A standard Toyota Corolla doesn’t exactly get the pulse racing. But this isn’t a standard Toyota Corolla.
For the 2017 Formula Drift season, Papadakis Racing decided to think outside the box. So it took a humble Toyota Corolla iM hatchback, converted it from front-wheel drive to rear-wheel drive, and installed a 2.7-liter turbocharged four-cylinder engine and nitrous-oxide system capable of producing 1,000 horsepower and 850 pound-feet of torque. Yup, this is definitely not your grandmother’s Corolla.
Papadakis Racing has plenty of experience converting unassuming street cars into drift monsters. It previously campaigned a series of Scion tC coupes in Formula Drift, and even built a crazy Volkswagen Passat drift car for series competitor and former Top Gear USA host Tanner Foust. Like the Corolla iM, all of these cars were converted from front-wheel drive to rear-wheel drive, and given steroidal power boosts.
Why rear-wheel drive? Drifting is all about controlled sliding, which means cars need to break traction at their back tires and oversteer, which is not something front-wheel drive cars are capable of doing. In addition to the rear-wheel drive conversion and souped-up engine, Papadakis Racing installed a four-speed dog-clutch transmission in the Corolla iM, made modifications to the bodywork, and added necessary safety equipment.

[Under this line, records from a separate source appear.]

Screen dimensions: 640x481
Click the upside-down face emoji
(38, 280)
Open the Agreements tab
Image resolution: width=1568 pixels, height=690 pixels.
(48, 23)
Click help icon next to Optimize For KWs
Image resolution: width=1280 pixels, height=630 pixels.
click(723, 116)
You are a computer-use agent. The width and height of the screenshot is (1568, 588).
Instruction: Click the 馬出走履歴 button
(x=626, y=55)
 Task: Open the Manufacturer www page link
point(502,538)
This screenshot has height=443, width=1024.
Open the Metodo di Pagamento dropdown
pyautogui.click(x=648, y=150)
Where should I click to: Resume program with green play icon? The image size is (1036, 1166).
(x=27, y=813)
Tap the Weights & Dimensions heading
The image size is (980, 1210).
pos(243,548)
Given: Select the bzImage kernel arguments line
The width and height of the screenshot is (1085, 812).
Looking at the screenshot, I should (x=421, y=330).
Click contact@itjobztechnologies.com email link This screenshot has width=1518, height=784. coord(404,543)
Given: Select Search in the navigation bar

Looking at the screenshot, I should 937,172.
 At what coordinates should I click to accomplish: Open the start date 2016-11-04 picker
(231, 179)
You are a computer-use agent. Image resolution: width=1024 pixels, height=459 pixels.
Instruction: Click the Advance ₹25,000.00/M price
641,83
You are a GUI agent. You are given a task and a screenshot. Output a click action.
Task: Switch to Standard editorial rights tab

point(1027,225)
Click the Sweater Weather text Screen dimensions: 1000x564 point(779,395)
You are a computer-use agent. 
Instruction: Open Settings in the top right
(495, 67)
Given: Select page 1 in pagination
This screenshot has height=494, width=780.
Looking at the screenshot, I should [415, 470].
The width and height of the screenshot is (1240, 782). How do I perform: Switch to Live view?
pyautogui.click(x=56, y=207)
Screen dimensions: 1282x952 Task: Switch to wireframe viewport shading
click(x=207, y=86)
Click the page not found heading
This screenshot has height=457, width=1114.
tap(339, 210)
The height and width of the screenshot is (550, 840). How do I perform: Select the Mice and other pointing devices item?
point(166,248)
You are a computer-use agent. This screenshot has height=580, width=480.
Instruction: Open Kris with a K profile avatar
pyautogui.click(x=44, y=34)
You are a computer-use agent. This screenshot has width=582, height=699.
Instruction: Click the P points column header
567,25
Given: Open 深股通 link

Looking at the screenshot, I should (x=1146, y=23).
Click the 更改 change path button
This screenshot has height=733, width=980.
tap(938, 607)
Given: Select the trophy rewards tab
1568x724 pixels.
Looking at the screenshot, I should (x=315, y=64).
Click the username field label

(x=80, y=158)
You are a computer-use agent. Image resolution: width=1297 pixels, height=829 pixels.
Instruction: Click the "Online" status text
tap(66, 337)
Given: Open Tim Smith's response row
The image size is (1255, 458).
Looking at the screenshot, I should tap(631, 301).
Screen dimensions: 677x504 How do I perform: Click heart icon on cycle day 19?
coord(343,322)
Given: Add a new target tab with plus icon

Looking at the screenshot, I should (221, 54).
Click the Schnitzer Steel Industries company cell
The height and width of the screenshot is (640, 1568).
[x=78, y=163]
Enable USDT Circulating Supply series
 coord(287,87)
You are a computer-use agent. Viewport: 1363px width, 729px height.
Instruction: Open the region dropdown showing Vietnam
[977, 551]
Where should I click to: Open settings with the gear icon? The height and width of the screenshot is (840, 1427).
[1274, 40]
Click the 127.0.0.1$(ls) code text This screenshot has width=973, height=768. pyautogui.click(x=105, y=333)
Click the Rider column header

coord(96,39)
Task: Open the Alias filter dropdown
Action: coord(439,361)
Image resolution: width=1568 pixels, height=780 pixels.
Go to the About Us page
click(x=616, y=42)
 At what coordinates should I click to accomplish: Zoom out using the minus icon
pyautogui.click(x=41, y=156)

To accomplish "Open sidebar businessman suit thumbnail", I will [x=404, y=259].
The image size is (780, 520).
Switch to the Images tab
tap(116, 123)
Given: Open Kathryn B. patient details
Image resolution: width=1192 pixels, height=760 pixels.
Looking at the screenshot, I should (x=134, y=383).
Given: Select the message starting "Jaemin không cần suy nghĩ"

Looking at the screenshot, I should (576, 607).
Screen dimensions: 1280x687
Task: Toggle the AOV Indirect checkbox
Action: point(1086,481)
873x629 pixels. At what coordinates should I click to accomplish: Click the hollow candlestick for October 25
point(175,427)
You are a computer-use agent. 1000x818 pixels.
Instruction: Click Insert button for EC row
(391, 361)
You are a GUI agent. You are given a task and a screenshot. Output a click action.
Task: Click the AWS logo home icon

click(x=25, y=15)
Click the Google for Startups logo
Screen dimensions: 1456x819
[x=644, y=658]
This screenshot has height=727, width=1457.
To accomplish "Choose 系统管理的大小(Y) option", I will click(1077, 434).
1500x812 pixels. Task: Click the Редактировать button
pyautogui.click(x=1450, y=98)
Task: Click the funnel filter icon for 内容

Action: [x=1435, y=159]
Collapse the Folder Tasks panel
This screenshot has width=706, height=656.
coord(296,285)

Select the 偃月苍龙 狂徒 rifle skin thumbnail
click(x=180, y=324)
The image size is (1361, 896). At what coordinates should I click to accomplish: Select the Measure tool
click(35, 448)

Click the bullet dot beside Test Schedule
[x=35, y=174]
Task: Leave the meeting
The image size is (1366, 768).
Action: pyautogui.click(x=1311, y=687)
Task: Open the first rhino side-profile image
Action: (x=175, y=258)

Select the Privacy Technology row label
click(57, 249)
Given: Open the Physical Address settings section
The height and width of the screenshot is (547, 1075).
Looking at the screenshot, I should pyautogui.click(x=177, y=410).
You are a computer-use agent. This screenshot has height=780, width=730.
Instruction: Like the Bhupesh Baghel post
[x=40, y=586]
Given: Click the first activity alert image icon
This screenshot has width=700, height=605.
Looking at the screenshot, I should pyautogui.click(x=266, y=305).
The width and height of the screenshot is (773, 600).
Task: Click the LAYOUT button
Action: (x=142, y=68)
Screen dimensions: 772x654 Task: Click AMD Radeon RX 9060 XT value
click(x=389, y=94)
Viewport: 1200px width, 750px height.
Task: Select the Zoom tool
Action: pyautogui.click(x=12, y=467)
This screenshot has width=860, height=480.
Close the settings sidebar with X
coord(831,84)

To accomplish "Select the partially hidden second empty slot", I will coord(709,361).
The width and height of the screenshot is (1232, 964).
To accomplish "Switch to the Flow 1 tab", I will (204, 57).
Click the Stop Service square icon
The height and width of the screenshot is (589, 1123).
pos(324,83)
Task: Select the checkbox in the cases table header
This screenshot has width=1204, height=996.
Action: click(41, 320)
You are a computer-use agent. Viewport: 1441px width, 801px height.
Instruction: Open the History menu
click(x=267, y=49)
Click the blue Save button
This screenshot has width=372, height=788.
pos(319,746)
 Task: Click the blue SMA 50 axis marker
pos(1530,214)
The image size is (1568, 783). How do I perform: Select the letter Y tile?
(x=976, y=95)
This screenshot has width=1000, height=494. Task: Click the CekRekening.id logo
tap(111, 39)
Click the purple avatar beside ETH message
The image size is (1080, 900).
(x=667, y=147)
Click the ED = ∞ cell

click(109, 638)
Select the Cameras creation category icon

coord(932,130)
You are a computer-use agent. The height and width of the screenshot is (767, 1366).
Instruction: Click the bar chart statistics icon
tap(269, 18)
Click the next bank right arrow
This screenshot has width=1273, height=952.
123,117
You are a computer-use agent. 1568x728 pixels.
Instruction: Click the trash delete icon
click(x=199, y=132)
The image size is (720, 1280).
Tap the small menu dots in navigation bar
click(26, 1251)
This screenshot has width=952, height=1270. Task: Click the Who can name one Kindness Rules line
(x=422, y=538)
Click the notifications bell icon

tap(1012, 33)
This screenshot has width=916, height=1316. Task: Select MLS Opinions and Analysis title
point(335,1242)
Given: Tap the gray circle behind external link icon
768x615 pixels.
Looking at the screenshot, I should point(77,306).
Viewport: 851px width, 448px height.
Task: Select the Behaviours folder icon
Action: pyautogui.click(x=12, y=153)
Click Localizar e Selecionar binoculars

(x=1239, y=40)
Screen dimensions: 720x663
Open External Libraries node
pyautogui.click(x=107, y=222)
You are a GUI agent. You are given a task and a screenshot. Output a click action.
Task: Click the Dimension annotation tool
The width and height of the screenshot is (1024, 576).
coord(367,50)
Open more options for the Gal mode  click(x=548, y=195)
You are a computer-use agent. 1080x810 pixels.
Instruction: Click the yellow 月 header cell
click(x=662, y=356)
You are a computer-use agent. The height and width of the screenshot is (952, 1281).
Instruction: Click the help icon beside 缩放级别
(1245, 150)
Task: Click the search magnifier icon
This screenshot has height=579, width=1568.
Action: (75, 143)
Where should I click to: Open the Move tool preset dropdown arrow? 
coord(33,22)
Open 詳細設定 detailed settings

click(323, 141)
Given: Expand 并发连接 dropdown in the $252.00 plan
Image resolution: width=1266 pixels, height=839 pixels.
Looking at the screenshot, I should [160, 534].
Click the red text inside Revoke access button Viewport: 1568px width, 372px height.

Given the team’s previous association with Scion, choosing a Corolla iM as a drift car was actually a somewhat predictable step. The Corolla iM was sold as the Scion iM before Toyota killed the Scion brand last year. Now that it wears the Corolla name, the iM is also a nice homage to one of the most legendary drift-car platforms of all: the rear-wheel drive 1980s Toyota Corolla AE86. Loved by tuners for its affordability and performance potential, it also starred in the manga Initial D.
The popularity of the AE86 is why Toyota calls its current rear-wheel drive sports car (the former Scion FR-S) the 86. That car is the more obvious choice for drifting, but there’s something hilarious about a five-door hatchback careening sideways in a cloud of tire smoke that makes us glad Papadakis Racing didn’t take the obvious route.